With less than two months to go until the midterm election, here's how the United States currently measures up, based on key economic indicators:
- The U.S. Gross Domestic Product (GDP), considered the broadest measure of economic growth, grew 4.1 percent in the second quarter. The 4.1 percent figure represents the fastest economic expansion in four years, but it's not unprecedented. Former President Barack Obama presided over 4 percent levels of GDP growth four times in his eight-year presidency. In the late 1990s, growth topped 4 percent for four consecutive years. And in 1984, the gross domestic product grew by 7.2 percent.
- The U.S. unemployment rate, at 3.9 percent, is the lowest in 18 years. Employers have added an average of 215,000 jobs per month to the economy this year. Economists say that's a healthy increase, but Labor Department data show the number of jobs actually grew at a faster pace in 2014 and 2015. And because more baby boomers are retiring and fewer Americans are looking for work, the labor participation rate has declined. That means despite historically low unemployment, a greater percentage of Americans held jobs in 2000.
- Inflation has been almost nonexistent since the 2008 financial crisis. The rate of inflation has risen very gradually, to 2.4 percent as of July 2018. Such increases are typically felt by consumers immediately, but a steady, gradual pace is typically a sign of a healthy, growing economy. Deflation, or a decline in prices, would suggest the opposite.
- Wages, which typically rise with inflation, have risen about 2.9 percent since last year.
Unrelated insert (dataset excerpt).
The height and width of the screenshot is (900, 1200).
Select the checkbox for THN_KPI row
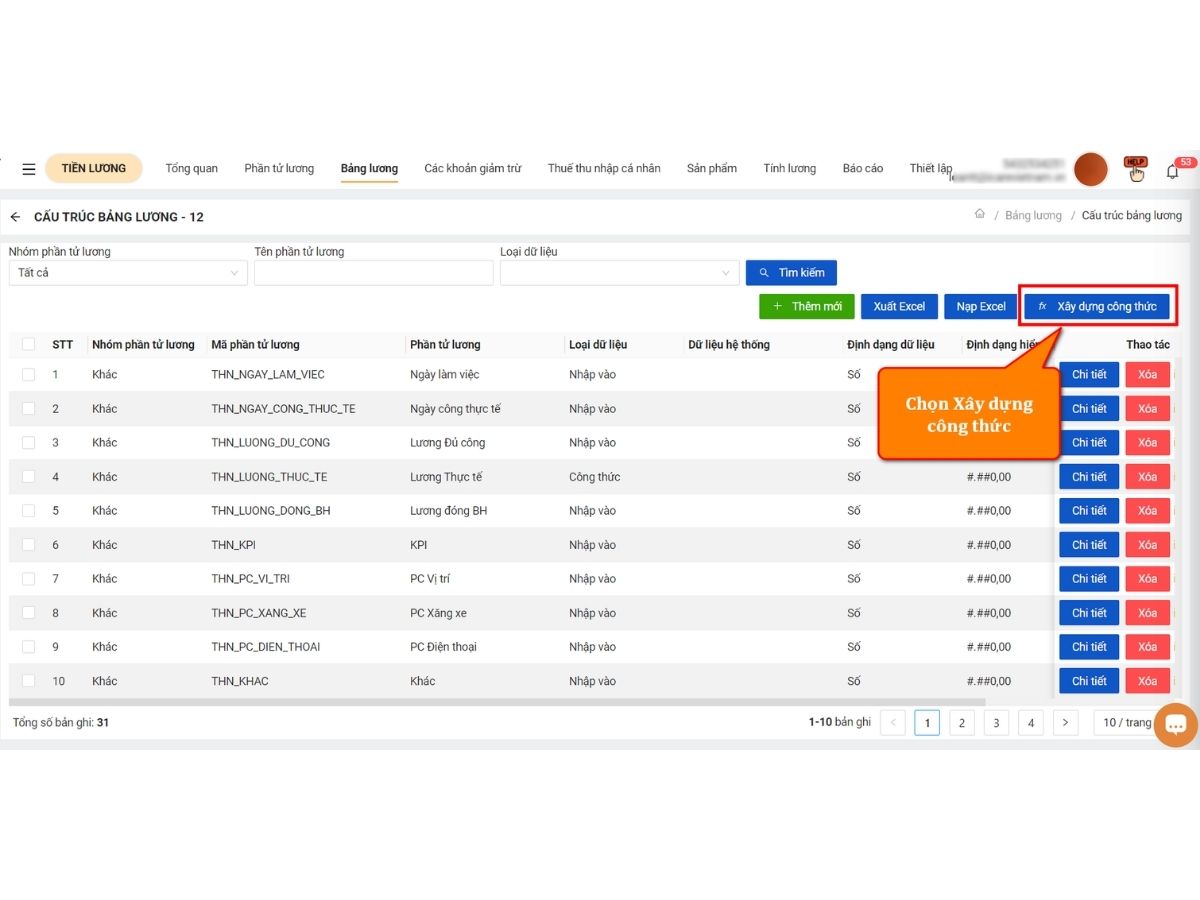(x=28, y=545)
But rising wages, which are more closely tied to worker productivity and a tightening labor market, have not climbed as fast as some economists had hoped. Since 2000, average weekly wages for the lowest income earners have risen only about 3 percent, when adjusted for inflation, while wages for the top 10 percent of income earners have risen 15.7 percent, according to the American Enterprise Institute, a conservative think tank.
- Median household incomes rose for a third straight year in 2017, according to Census Bureau data. The 1.8 percent rise brought the median income up to $61,372, suggesting part-time workers could be converting to full-time workers due to the low unemployment rate.
Setting aside debates over income inequality, other indicators suggest consumer confidence is strong.
Earlier this year, consumer spending rose to the highest level in more than six years. Personal consumption increased by 0.4 percent and sales of new homes have made significant gains since the housing crisis of the late 2000s.